**What to produce**
Copy out every one of the rows below word for word, leaving each line unchanged.

(Extracted records)
--------------------------------------------------

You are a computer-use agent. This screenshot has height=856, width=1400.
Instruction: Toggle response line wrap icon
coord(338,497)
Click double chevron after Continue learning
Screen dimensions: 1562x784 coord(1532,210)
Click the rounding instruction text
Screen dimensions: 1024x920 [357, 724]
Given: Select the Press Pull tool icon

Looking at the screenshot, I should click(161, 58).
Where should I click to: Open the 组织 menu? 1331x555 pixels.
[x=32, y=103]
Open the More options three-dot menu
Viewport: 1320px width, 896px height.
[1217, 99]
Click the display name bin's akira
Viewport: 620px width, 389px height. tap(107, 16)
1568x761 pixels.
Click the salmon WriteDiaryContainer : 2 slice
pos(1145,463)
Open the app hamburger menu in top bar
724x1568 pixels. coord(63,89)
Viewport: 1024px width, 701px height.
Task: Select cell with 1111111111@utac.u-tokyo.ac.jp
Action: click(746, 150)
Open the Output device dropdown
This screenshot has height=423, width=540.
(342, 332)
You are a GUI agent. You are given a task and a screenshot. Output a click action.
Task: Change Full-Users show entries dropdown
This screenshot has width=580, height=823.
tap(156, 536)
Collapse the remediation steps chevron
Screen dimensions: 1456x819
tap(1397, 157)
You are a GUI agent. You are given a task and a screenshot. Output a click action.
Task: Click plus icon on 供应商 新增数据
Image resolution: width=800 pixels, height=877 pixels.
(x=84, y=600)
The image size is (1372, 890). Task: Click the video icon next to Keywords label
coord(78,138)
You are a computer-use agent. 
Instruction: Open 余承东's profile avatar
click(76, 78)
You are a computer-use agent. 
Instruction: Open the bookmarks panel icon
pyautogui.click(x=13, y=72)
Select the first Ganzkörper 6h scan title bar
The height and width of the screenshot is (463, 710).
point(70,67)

--------------------------------------------------

**Exercise output**
You are a computer-use agent. This screenshot has height=856, width=1400.
Instruction: Toggle response line wrap icon
coord(338,497)
Click double chevron after Continue learning
Screen dimensions: 1562x784 coord(1532,210)
Click the rounding instruction text
Screen dimensions: 1024x920 [357, 724]
Given: Select the Press Pull tool icon

Looking at the screenshot, I should click(161, 58).
Where should I click to: Open the 组织 menu? 1331x555 pixels.
[x=32, y=103]
Open the More options three-dot menu
Viewport: 1320px width, 896px height.
[1217, 99]
Click the display name bin's akira
Viewport: 620px width, 389px height. tap(107, 16)
1568x761 pixels.
Click the salmon WriteDiaryContainer : 2 slice
pos(1145,463)
Open the app hamburger menu in top bar
724x1568 pixels. coord(63,89)
Viewport: 1024px width, 701px height.
Task: Select cell with 1111111111@utac.u-tokyo.ac.jp
Action: click(746, 150)
Open the Output device dropdown
This screenshot has height=423, width=540.
(342, 332)
You are a GUI agent. You are given a task and a screenshot. Output a click action.
Task: Change Full-Users show entries dropdown
This screenshot has width=580, height=823.
tap(156, 536)
Collapse the remediation steps chevron
Screen dimensions: 1456x819
tap(1397, 157)
You are a GUI agent. You are given a task and a screenshot. Output a click action.
Task: Click plus icon on 供应商 新增数据
Image resolution: width=800 pixels, height=877 pixels.
(x=84, y=600)
The image size is (1372, 890). Task: Click the video icon next to Keywords label
coord(78,138)
You are a computer-use agent. 
Instruction: Open 余承东's profile avatar
click(76, 78)
You are a computer-use agent. 
Instruction: Open the bookmarks panel icon
pyautogui.click(x=13, y=72)
Select the first Ganzkörper 6h scan title bar
The height and width of the screenshot is (463, 710).
point(70,67)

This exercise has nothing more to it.